Les mesures qui sont prises en vue d’améliorer le biotope du grand tétras sont utiles à de nombreux autres oiseaux forestiers, peut-être moins rares, mais pas moins intéressants. Le grand tétras, en tant qu’espèce la plus menacée et la plus fragile joue le rôle d’indicateur, mais avec lui, nous protégeons aussi la gélinotte par exemple.

M. le Président, Chers Collègues,

Notre canton a besoin d’un plan global de protection du grand tétras. Cela permettra peut-être de sauver cette espèce, mais aussi de calmer le jeu et de ramener la paix entre les protecteurs de la nature, les forestiers et les sportifs. Cela favorisera l’épanouissement des activités des uns et des autres, dans une bonne entente, car cela permettra de clarifier les besoins des uns et des autres et de les coordonner.

En ce qui concerne les amendements, j’ai reçu tout d’abord un amendement du groupe radical, qui porte sur une question financière et qui, de mon point de vue, est acceptable, même si les mesures à mettre en place pour le sauvetage du grand tétras concernent au moins autant le service des forêts que celui de la faune.

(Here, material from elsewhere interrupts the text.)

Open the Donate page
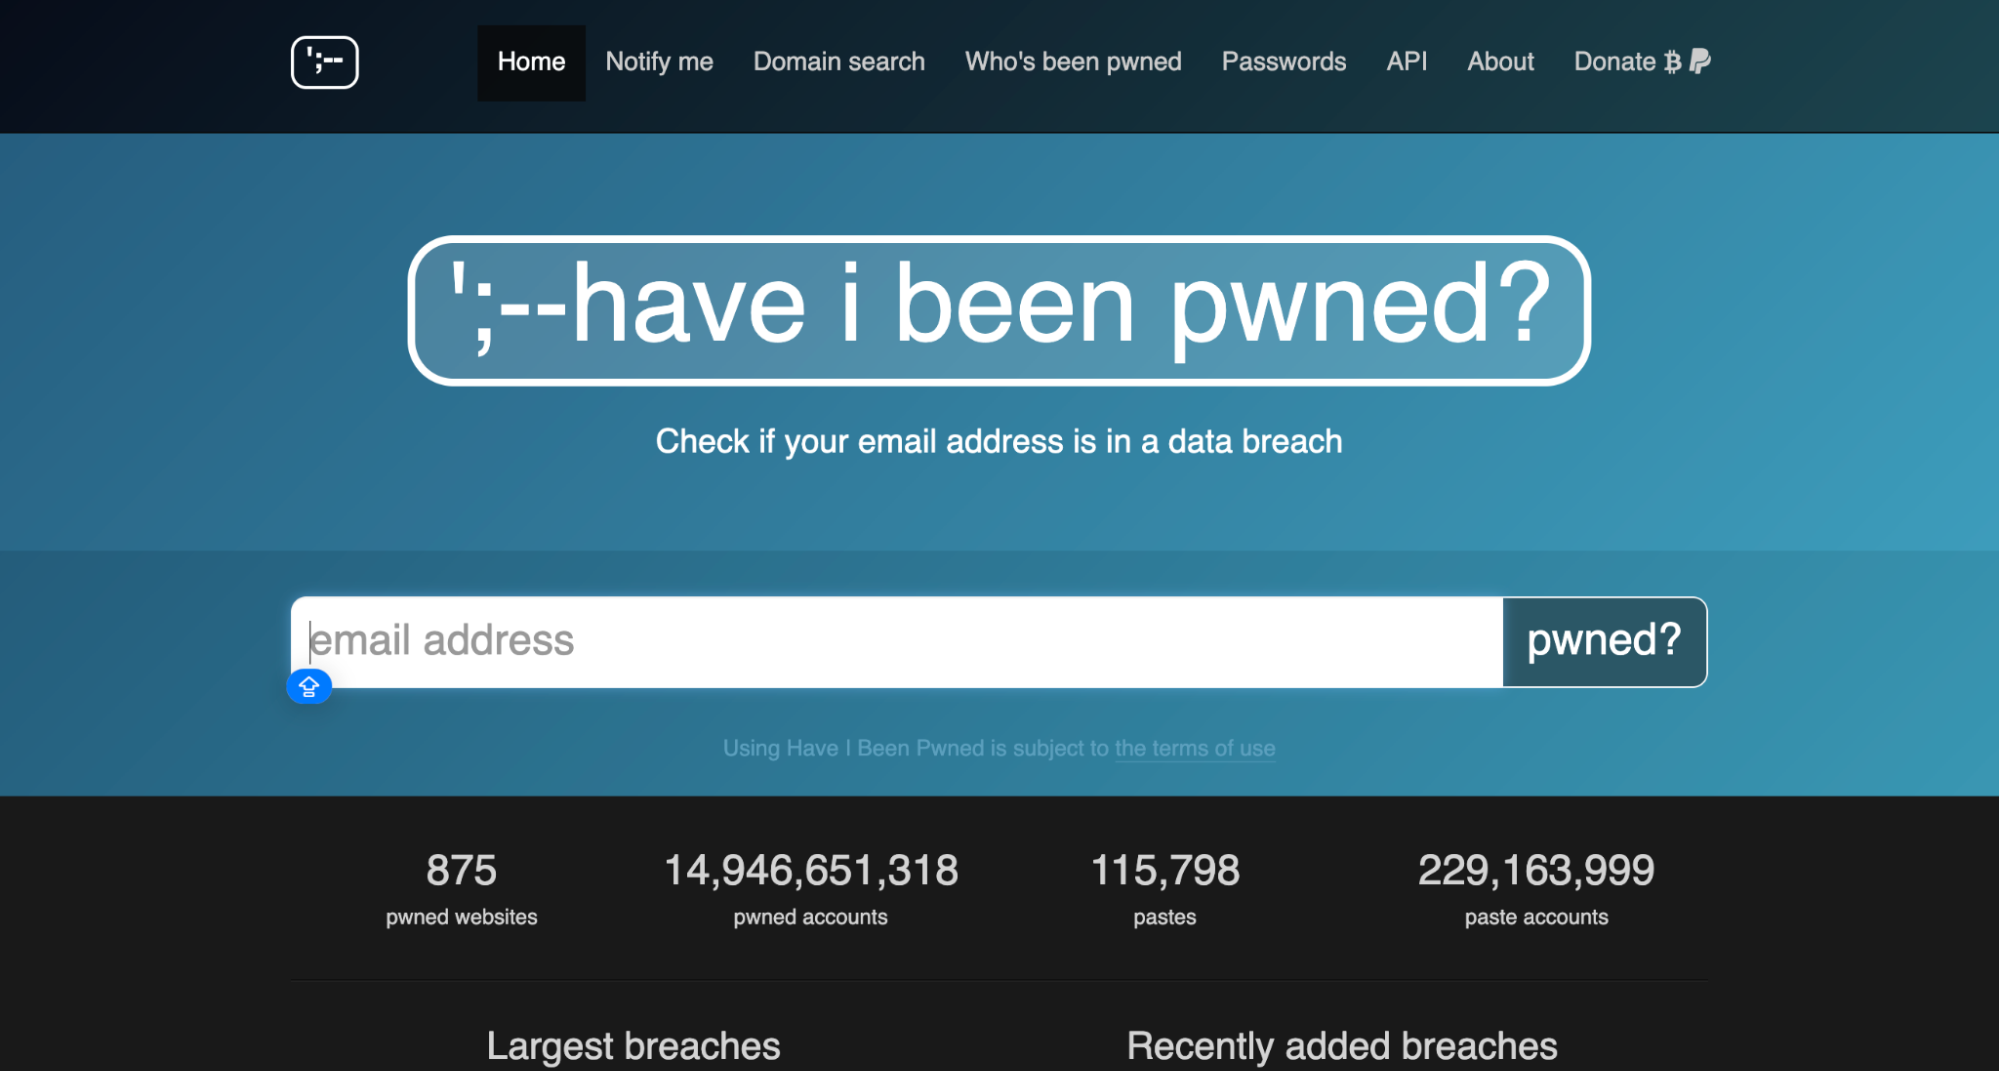The width and height of the screenshot is (1999, 1071). click(1616, 62)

En revanche, l’amendement déposé par le Conseil d’Etat me paraît plus problématique. En particulier, la formulation « si nécessaire » me paraît un peu délicate, parce que nous savons déjà qu’il faudra le faire. Sans plan d’action, nous resterons dans le flou et nous aurons encore des conflits. Le plan d’action permettra d’éviter la disparition du tétras et donnera des indications claires aux utilisateurs de la forêt concernant ce qui est possible ou non dans les zones sensibles.

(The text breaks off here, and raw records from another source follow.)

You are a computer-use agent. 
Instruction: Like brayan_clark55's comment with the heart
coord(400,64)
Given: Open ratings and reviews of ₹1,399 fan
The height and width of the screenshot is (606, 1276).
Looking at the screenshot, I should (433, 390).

Je préfère donc l’amendement radical, mais je n’oserais pas dire que dans ce dossier je ne fais pas confiance au Conseil d’Etat et au Département de la gestion du territoire.

Chers Collègues,

Je vous propose donc d’accepter cette motion, avec l’amendement radical et éventuellement celui du Conseil d’Etat, si vous lui accordez la même confiance que moi.